Required action — In the data that follows, find each line containing "checkmark" and copy it.

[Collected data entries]
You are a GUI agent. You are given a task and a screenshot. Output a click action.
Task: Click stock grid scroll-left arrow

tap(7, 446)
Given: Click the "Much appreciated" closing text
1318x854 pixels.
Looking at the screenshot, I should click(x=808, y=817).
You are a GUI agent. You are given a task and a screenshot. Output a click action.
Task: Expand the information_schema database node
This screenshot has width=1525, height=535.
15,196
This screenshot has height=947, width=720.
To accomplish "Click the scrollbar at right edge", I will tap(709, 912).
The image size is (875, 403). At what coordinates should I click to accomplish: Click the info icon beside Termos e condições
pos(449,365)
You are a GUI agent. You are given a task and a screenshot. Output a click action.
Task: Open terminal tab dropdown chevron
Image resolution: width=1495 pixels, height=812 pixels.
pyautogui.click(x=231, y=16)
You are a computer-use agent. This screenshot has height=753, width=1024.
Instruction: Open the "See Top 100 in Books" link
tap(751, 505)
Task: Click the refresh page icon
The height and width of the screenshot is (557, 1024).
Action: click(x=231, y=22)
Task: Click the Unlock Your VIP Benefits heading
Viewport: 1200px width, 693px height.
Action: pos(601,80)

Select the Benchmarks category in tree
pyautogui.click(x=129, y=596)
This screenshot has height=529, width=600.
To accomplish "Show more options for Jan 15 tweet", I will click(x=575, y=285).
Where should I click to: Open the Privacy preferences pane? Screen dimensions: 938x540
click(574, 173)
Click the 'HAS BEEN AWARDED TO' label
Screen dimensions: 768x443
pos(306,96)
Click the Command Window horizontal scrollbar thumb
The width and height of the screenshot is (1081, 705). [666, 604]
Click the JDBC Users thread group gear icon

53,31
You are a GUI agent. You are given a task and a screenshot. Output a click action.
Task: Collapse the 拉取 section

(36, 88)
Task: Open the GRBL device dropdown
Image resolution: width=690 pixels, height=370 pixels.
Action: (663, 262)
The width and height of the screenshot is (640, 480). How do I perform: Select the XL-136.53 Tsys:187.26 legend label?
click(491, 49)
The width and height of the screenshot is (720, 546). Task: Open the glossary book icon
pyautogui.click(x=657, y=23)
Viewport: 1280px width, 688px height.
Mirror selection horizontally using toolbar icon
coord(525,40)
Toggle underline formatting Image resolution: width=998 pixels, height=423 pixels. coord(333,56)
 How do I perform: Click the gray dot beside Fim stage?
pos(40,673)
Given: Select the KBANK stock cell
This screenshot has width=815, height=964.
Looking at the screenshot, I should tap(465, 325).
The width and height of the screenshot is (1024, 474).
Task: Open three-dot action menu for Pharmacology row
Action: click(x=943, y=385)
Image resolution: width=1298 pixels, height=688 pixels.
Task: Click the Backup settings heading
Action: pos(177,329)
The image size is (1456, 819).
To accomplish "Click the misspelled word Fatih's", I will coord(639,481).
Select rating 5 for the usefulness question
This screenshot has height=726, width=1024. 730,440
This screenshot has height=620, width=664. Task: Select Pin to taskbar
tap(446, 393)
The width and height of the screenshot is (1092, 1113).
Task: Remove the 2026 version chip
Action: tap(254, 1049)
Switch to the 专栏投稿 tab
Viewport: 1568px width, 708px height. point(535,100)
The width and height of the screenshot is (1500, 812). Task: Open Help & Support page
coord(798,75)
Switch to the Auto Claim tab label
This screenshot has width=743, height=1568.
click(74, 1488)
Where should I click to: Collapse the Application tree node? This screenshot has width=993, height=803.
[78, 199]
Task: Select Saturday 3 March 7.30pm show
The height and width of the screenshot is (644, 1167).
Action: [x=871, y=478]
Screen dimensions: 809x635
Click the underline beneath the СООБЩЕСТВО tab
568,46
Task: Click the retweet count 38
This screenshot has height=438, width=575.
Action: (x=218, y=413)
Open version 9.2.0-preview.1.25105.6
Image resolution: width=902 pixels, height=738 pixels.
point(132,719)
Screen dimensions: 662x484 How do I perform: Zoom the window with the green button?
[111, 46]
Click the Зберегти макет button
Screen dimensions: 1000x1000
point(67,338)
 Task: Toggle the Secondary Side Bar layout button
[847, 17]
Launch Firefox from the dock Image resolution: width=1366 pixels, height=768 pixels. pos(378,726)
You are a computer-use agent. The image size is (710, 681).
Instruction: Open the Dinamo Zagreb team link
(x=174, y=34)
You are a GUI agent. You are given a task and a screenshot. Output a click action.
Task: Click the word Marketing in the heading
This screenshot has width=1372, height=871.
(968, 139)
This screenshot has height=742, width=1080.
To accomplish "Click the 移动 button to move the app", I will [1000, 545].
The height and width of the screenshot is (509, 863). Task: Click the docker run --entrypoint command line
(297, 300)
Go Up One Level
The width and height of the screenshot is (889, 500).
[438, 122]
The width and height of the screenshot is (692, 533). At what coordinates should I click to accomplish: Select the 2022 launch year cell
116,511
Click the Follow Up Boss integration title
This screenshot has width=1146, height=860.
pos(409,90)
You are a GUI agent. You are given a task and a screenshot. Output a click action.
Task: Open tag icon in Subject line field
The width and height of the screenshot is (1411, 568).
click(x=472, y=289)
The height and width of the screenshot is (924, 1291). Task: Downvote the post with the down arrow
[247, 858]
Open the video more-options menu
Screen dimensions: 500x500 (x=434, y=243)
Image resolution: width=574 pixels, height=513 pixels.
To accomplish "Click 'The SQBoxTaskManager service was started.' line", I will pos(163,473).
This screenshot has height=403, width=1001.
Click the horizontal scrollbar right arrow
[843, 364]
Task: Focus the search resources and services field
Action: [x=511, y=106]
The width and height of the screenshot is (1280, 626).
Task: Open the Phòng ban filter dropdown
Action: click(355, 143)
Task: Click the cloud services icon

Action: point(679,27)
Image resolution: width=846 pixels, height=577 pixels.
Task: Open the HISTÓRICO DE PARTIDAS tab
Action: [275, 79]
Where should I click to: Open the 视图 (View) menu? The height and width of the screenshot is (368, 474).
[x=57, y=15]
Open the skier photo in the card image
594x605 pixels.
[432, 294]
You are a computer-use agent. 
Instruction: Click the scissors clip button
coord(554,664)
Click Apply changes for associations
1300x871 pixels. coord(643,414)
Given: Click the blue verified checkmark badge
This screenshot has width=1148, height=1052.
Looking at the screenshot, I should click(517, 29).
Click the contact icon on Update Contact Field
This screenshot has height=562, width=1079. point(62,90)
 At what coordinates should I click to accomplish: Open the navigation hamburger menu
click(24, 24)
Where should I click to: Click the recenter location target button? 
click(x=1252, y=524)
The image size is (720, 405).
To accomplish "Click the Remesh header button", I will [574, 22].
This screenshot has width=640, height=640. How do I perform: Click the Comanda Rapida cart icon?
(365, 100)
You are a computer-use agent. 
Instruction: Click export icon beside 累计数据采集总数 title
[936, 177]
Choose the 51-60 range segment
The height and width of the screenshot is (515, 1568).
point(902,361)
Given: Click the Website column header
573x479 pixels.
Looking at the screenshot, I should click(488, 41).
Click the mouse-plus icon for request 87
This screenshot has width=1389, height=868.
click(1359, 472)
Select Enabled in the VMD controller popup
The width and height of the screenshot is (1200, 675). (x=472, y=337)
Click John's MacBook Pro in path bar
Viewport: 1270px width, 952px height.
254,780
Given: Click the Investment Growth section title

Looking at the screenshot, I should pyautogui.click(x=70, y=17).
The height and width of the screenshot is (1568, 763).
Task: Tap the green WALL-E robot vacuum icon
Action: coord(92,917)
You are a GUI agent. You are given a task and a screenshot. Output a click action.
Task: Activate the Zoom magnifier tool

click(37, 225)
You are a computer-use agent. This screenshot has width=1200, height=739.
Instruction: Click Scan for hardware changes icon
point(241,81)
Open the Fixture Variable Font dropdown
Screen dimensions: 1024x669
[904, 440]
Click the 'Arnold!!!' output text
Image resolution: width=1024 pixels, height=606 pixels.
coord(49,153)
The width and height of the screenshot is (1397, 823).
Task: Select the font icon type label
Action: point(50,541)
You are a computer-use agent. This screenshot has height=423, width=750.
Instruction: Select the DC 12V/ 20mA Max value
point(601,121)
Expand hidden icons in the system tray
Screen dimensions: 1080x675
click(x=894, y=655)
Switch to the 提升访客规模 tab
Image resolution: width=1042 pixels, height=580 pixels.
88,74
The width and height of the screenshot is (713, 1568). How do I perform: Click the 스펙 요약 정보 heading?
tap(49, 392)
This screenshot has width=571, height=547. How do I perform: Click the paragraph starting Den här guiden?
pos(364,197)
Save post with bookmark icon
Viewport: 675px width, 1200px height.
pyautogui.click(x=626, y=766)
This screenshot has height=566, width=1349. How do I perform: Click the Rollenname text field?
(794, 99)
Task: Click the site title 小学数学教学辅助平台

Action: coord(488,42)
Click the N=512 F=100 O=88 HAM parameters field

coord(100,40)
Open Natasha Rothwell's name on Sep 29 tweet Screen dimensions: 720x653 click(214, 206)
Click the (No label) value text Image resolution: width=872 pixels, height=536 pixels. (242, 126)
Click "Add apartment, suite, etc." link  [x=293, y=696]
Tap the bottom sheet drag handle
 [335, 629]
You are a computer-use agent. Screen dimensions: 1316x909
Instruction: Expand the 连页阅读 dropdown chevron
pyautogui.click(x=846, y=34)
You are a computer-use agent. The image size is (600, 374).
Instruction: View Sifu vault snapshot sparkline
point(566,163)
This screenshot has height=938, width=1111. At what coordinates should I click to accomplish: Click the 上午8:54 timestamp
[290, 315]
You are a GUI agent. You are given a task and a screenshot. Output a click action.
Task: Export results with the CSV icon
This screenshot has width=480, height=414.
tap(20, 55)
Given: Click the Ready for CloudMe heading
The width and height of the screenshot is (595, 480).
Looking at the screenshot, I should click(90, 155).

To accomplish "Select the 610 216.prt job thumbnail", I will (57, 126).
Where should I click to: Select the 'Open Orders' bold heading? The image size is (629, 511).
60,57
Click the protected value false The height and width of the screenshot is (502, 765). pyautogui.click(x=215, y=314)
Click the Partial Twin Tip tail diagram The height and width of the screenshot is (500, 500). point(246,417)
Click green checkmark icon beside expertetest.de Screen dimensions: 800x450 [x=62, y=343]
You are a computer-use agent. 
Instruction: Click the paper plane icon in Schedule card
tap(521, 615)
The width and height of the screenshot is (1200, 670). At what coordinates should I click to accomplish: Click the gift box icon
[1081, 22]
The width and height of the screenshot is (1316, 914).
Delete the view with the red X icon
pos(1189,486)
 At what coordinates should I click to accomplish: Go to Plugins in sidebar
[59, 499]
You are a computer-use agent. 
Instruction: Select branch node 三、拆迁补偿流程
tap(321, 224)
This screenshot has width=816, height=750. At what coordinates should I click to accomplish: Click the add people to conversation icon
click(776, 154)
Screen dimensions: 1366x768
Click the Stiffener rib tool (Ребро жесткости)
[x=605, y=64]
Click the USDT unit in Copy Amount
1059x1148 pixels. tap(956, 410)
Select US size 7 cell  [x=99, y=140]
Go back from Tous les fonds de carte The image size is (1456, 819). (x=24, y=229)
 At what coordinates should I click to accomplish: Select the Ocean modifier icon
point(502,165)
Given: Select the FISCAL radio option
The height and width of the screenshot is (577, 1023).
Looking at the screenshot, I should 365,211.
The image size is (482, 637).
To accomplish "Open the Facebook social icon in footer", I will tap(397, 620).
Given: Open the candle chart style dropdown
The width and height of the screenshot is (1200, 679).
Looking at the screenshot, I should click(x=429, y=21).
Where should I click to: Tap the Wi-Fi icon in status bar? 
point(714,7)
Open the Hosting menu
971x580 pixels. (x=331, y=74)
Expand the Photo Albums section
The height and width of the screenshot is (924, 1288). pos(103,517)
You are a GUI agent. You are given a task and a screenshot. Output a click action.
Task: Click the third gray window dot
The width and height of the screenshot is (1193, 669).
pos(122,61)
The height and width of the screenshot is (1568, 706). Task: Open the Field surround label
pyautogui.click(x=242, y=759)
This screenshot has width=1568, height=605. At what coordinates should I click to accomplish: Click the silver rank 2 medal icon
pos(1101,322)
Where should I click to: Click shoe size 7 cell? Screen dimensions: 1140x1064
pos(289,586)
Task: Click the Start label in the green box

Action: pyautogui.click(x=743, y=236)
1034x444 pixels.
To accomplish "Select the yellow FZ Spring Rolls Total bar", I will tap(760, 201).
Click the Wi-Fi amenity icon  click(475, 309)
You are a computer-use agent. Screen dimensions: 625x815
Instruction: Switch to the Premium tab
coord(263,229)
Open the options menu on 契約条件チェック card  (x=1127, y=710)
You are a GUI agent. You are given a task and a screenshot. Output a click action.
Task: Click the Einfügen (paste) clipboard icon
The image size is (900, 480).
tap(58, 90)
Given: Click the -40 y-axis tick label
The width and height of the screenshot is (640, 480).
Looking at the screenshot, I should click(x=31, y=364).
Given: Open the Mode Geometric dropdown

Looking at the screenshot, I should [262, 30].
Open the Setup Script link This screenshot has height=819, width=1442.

Response below —
Given: Click the blue verified checkmark badge
Click green checkmark icon beside expertetest.de Screen dimensions: 800x450 [x=62, y=343]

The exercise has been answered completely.